Il Ghana presenta una protesta formale a Ottawa per il visto negato a Thomas Partey
Il ministro degli Esteri Sam Okudzeto Ablakwa ha dichiarato in una nota che il Ghana contesta fermamente quella che ha definito 'una decisione arbitraria e gravemente ingiusta' di respingere la richiesta di visto di Partey, definito 'un elemento chiave della nazionale maggiore ghanese'.
'Il Ghana ha inoltrato una nota di protesta ufficiale al Canada', ha aggiunto, sottolineando che 'la nota richiede anche che il Canada riveda la sua sfortunata decisione'.
Il centrocampista del Villarreal, già in forza all'Arsenal, si è dichiarato non colpevole di sette accuse di stupro e di un'accusa di aggressione sessuale relative a denunce presentate da quattro diverse donne tra il 2020 e il 2022.
Il processo è stato fissato per l'anno prossimo, consentendo al 32enne di rappresentare il Ghana ai Mondiali, ma non prenderà parte alla partita di mercoledì a Toronto.

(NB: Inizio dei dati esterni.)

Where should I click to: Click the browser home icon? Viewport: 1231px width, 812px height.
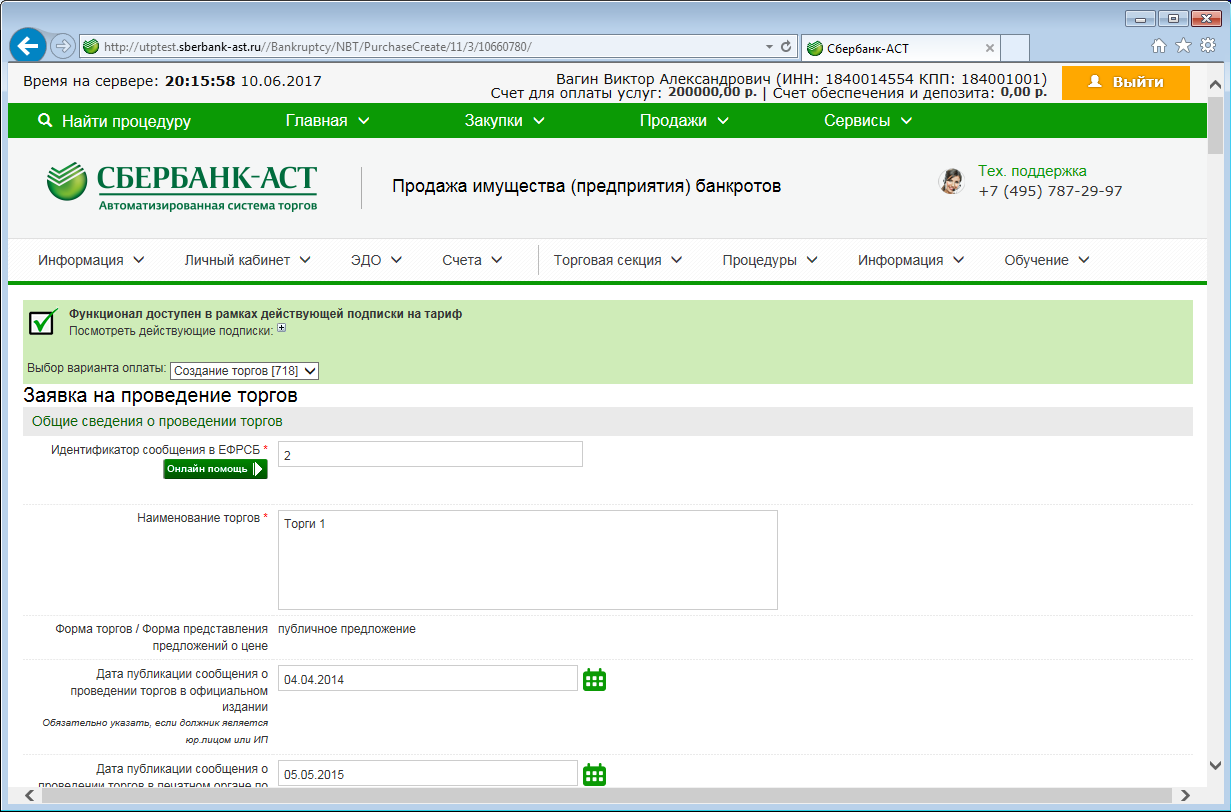[x=1159, y=46]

'Pur rispettando il diritto sovrano del Canada di applicare le proprie leggi sull'immigrazione, il Ghana ritiene che fare affidamento su accuse non provate in assenza di una sentenza giudiziaria sollevi interrogativi fondamentali di equità e proporzionalità', si legge nella nota.
La FIFA ha confermato che Partey non potrà viaggiare dal ritiro della nazionale ghanese a Boston verso il Canada per la partita di apertura contro Panama il 17 giugno.
Il 32enne sarà idoneo a giocare nelle successive partite del Gruppo L del Ghana contro Inghilterra e Croazia, entrambe in programma negli Stati Uniti.